Failure to Review and Update Fall Interventions After Resident Fall
Penalty
Summary
The facility failed to ensure adequate supervision and services to prevent accidents for one resident reviewed for falls. Specifically, after a resident experienced a fall in the main courtyard, there was no documentation that a root cause analysis was conducted by the nurse on duty or by the interdisciplinary care team (IDT). The facility's policy requires that after a fall, the IDT analyze the incident to identify specific accident hazards or risks and target interventions to reduce those risks, but this process was not followed in this case.

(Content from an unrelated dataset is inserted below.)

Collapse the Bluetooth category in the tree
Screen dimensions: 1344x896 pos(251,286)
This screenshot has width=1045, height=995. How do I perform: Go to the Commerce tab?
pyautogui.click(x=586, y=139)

The resident involved was over 65 years old with multiple diagnoses, including dementia, diabetes, COPD, and chronic kidney disease, and had a history of falls. The resident required varying levels of assistance for mobility and activities of daily living and used a manual wheelchair. Despite these risk factors, the resident's fall care plan had not been updated since the previous year, and there was no evidence that the care plan was reviewed or revised following the fall incident. Additionally, the weekly nurse summary note failed to document the fall, and there was no further progress note detailing the incident or any follow-up. Interviews with facility leadership revealed that the DON and regional clinical resource were unaware of the fall, as it had not been entered into the risk management system by the nurse on duty, who was an agency nurse. As a result, the required IDT meeting to determine the root cause and review the effectiveness of fall interventions did not occur. The lack of documentation and communication prevented the facility from implementing or modifying interventions to prevent future falls for this resident.